Minimal mutual information for the Binary Symmetric Channel

information theory

I am working on the following exercise:

Let $X, Y$ be RVs with values in $\mathcal{X} = \mathcal{Y} = \{0, 1\}$ and let $p_X(0) = p$ and $p_X(1) = 1−p$. Let $\mathcal{C} = (X , P, Y)$ be the channel with input RV $X$, output RV $Y$ and transition matrix

$$P = \begin{bmatrix} q &1-q\\ 1-q &q \end{bmatrix}.$$

  1. Compute $I(X, Y )$.
  2. For which values of $q$ is $I(X; Y)$ minimal?

For 1. we note that

$$I(X;Y) = H(Y) – H(Y \mid X) = H(Y) – H(q,1-q).$$

I do not see how to do 2. however, could you help me?

Best Answer

I'm assuming you meant to say $\mathcal{X} = \mathcal{Y} = \{0,1\}$. If $Y=X$, i.e. the two random variables are equal, $I(X;Y)$ is fixed and $P$ is meaningless.

Your expansion doesn't really help because both $H(Y)$ and $H(Y|X)$ depend on $q$. Instead, let's look at $I(X;Y) = H(X) - H(X|Y)$ by the symmetry of mutual information. $H(X)$ is fixed for a fixed $p$, so we only need to maximize $H(X|Y)$ through $q$ to minimize $I(X;Y)$.

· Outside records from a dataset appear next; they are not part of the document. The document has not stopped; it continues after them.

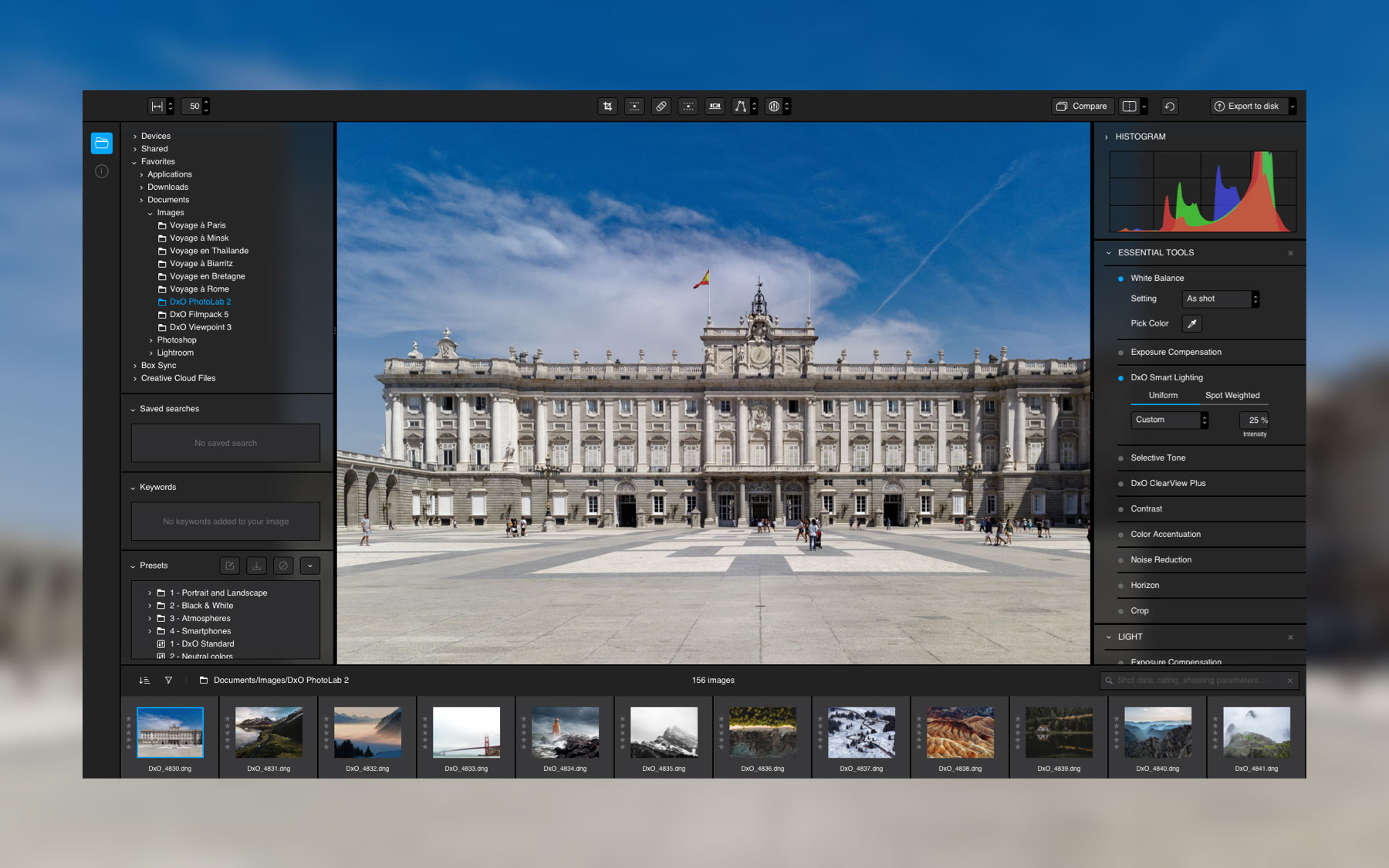1389x868 pixels.
Task: Activate the Repair bandage tool
Action: point(661,106)
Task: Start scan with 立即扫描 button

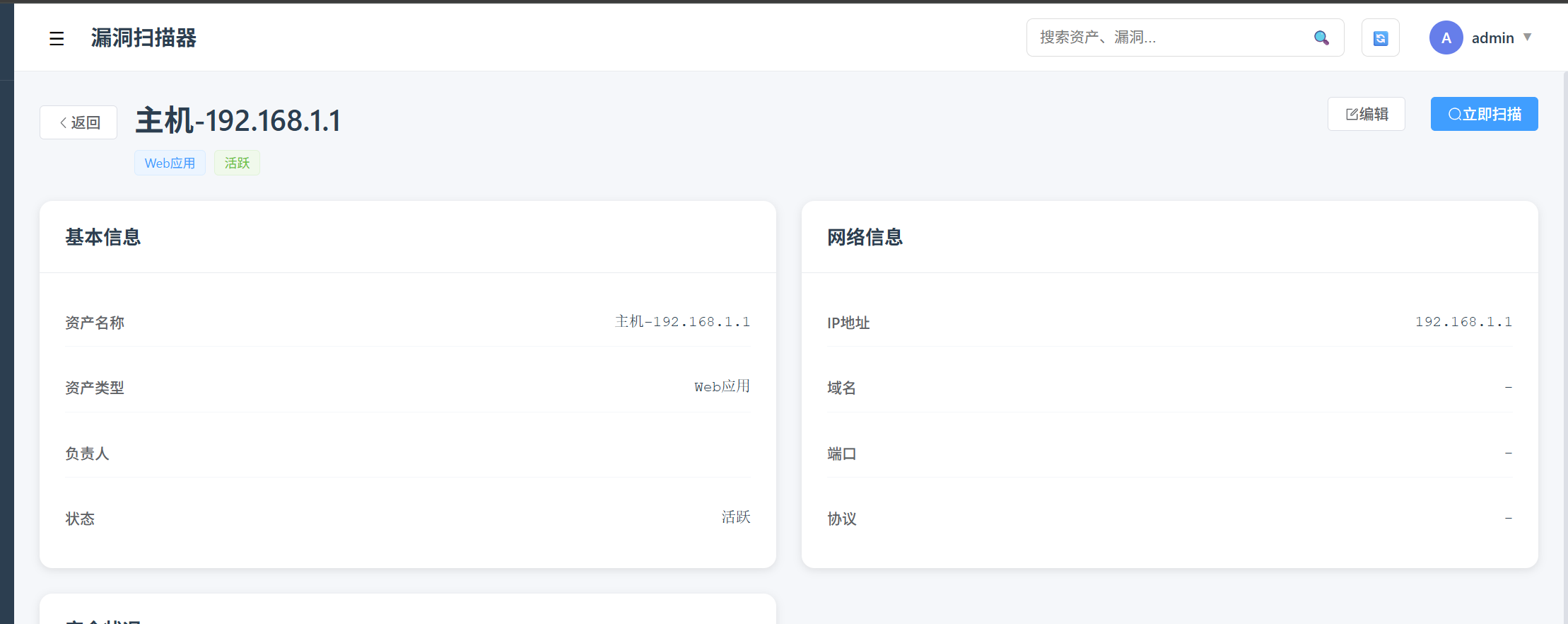Action: (x=1484, y=114)
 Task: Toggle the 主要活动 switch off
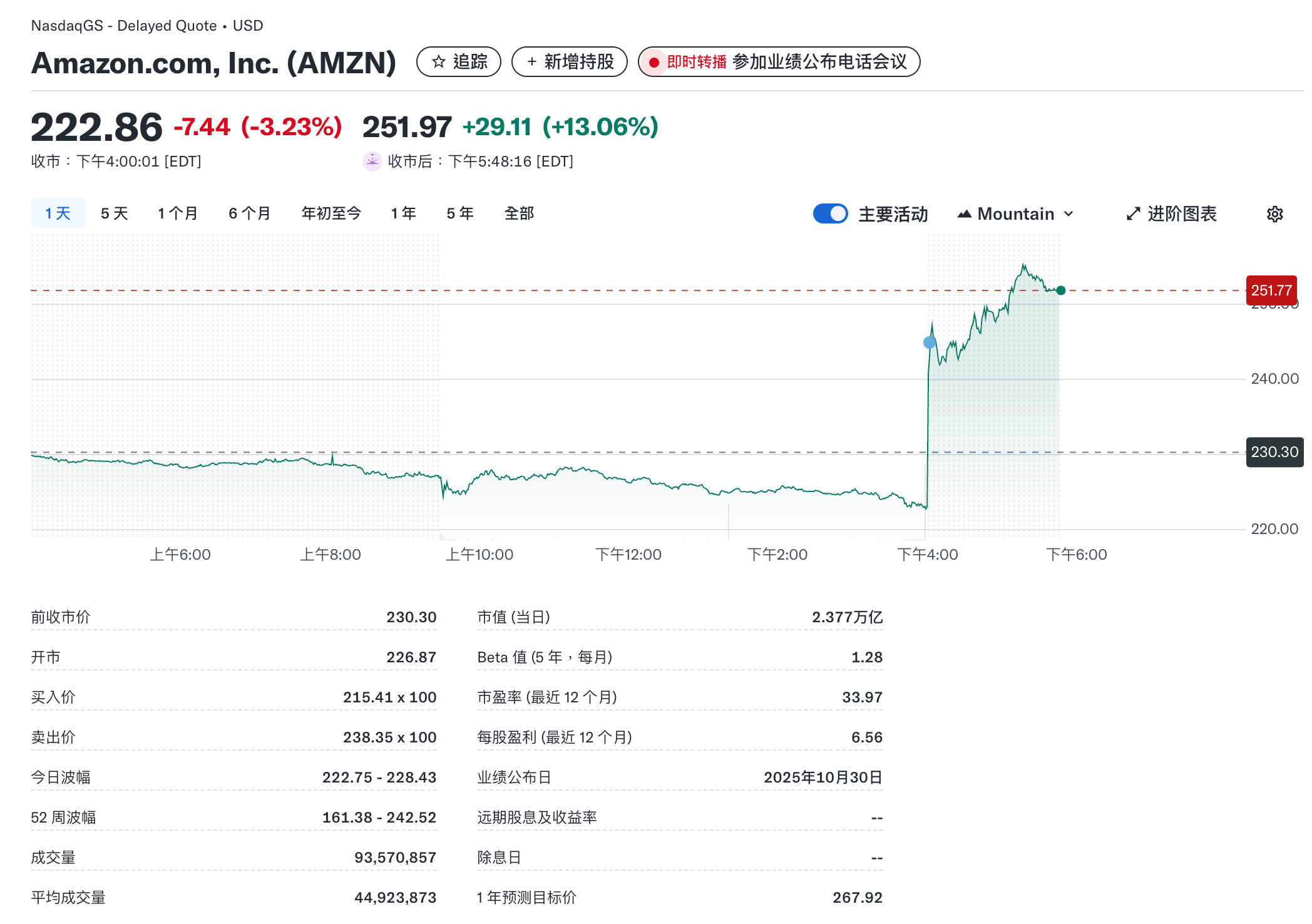click(829, 213)
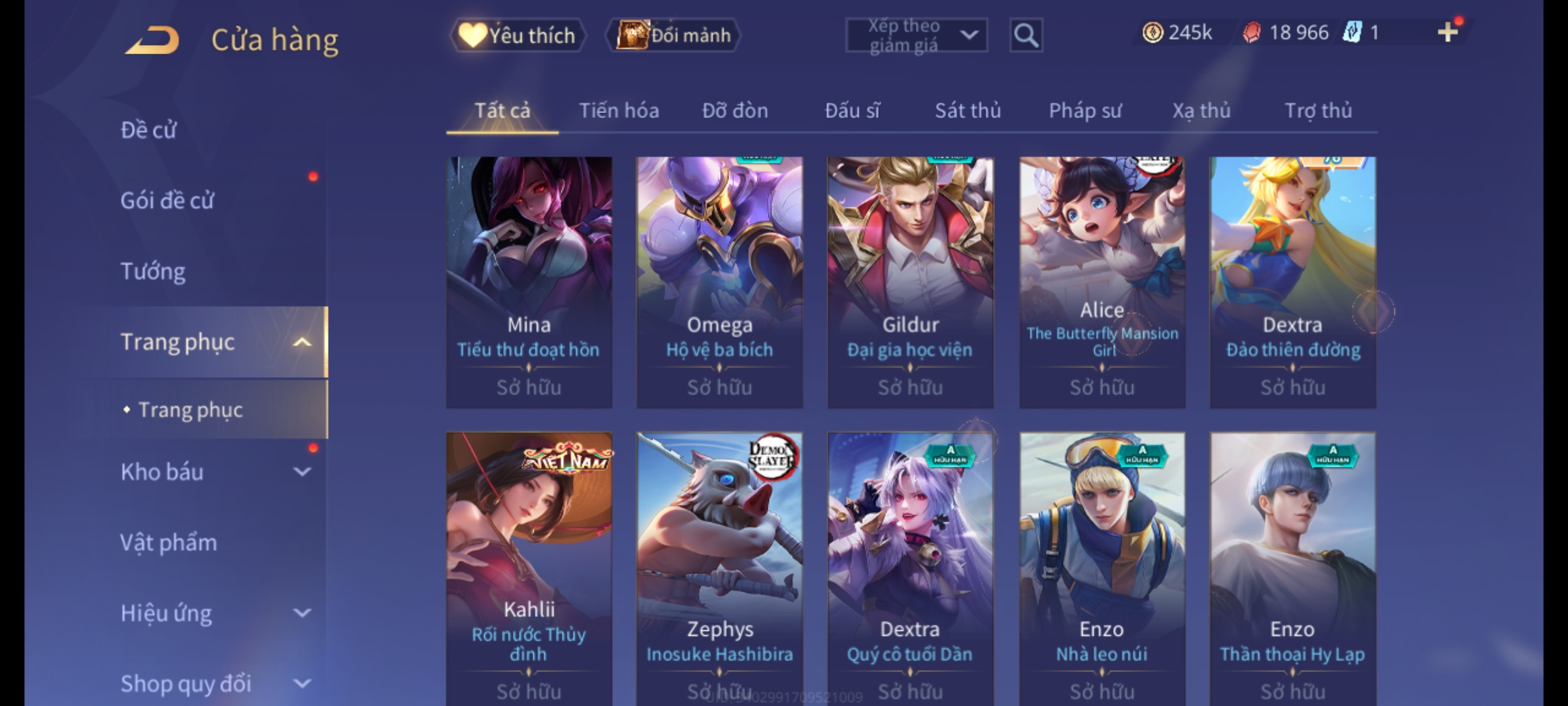Open Gói đề cử in the sidebar

click(x=167, y=200)
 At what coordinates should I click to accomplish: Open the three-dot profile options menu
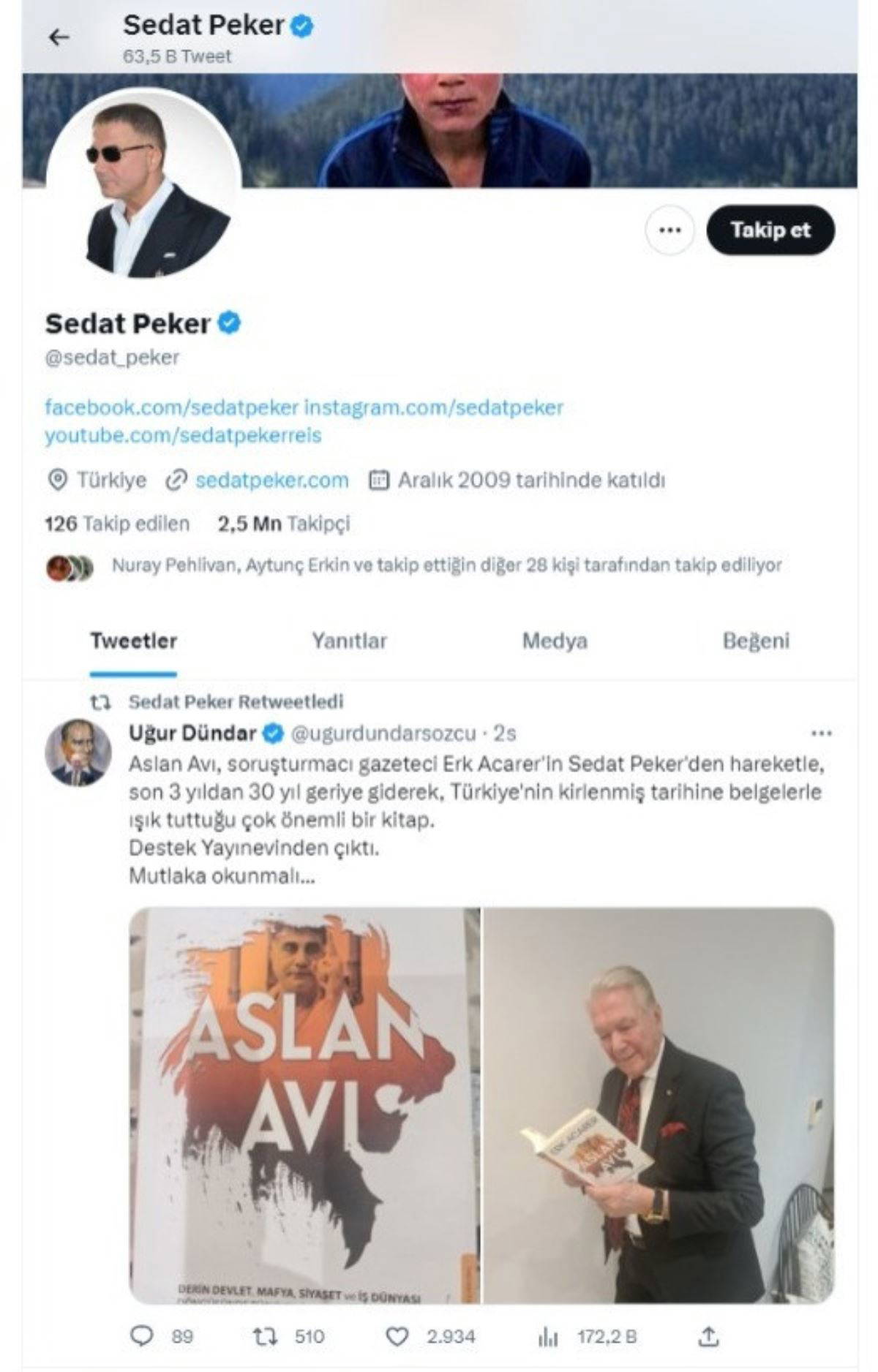[669, 230]
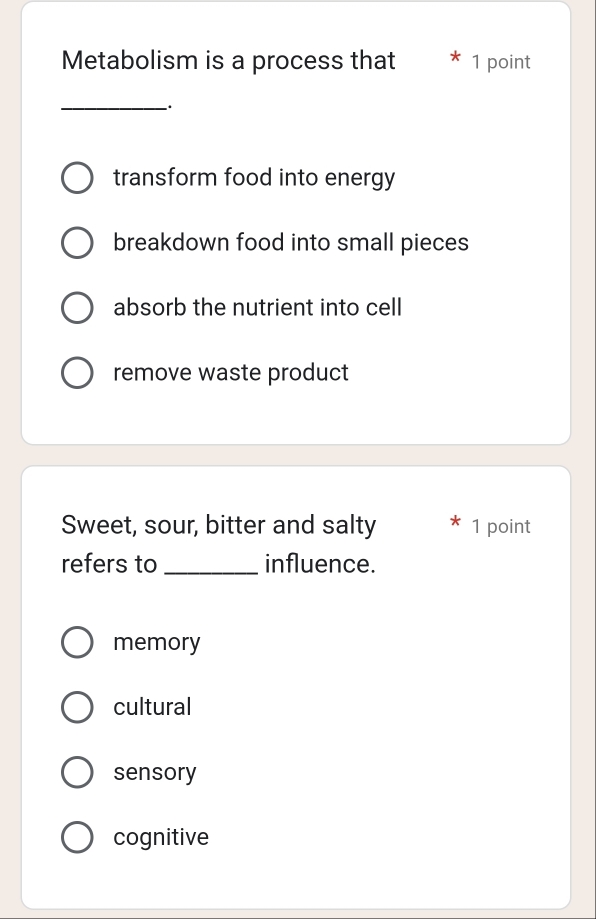Choose 'cultural' influence option
596x919 pixels.
(77, 706)
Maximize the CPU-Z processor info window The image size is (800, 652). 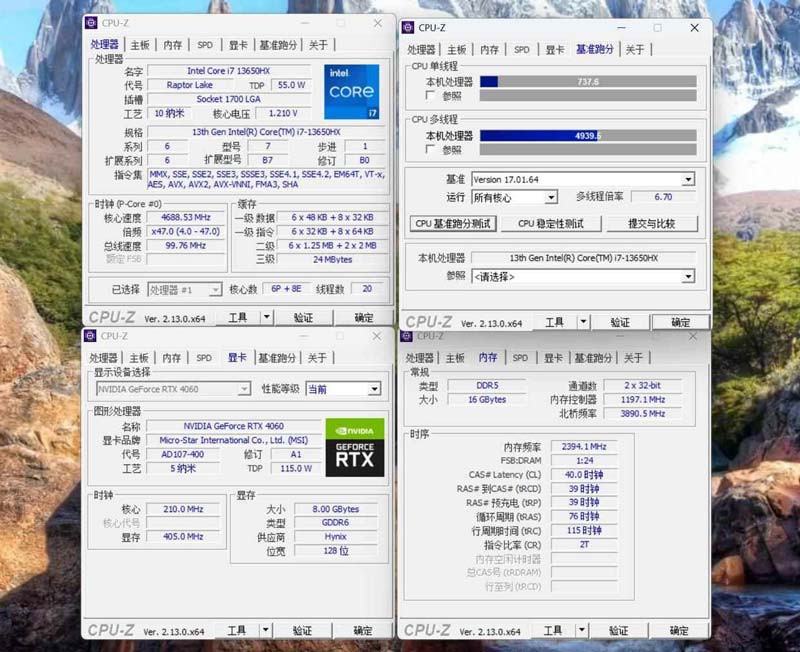click(x=341, y=23)
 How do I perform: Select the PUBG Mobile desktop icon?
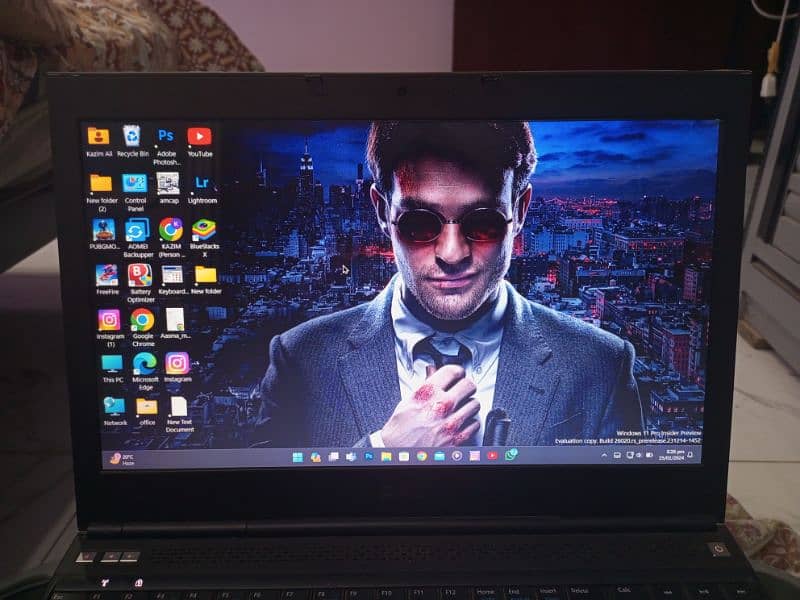coord(104,230)
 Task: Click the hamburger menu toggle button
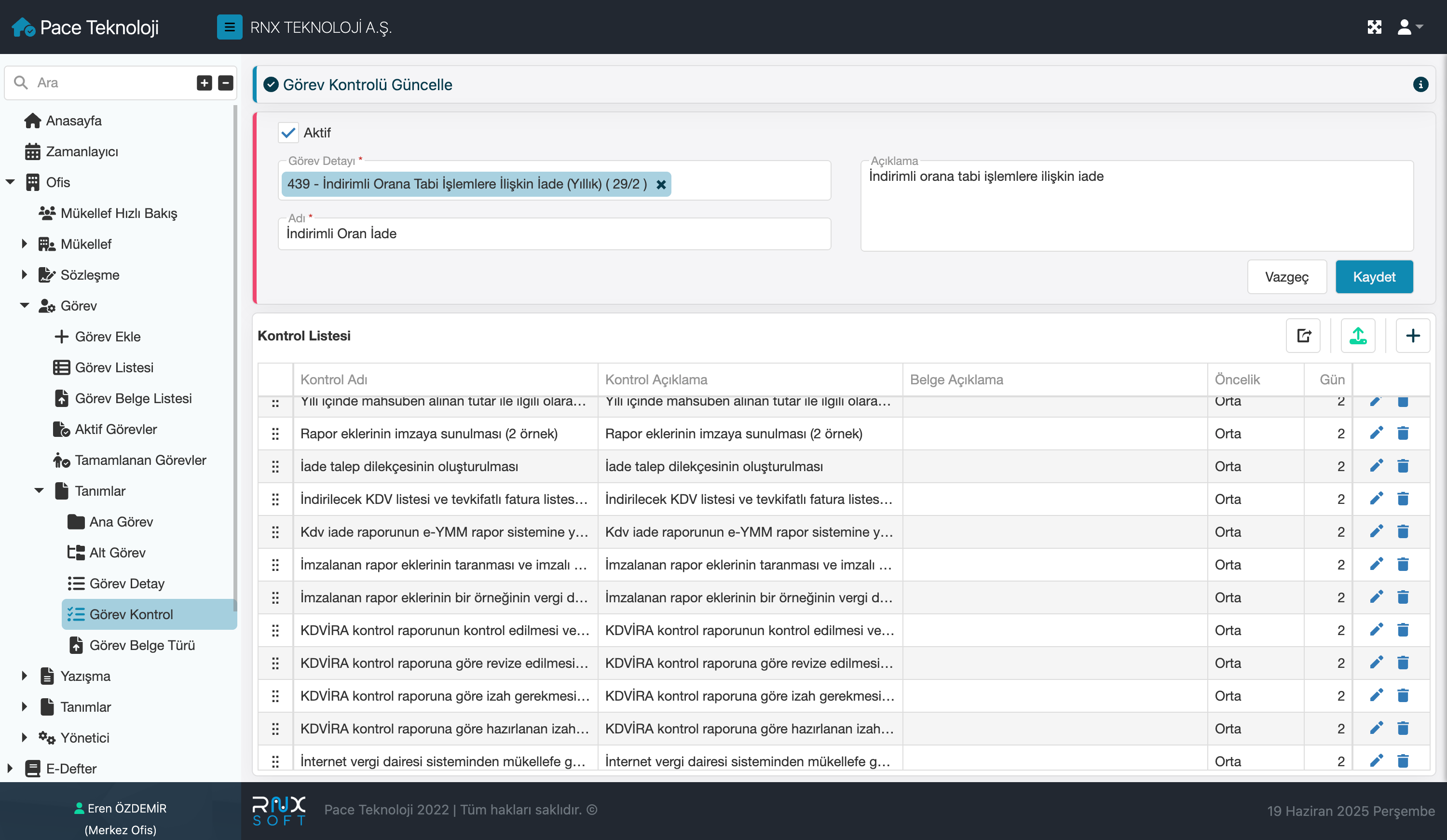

If $q = 0.5$, observing $Y$ doesn't give any information about $X$, so our best guess is equivalent to flipping a $p$-biased coin, using the outcome as our guess and just ignoring $Y$. So, for $q=0.5$, $H(X|Y) = H(X)$, which is the maximum because conditioning can't increase entropy. You can plug-in the joint distribution of $X,Y$ to verify this intuitive explanation.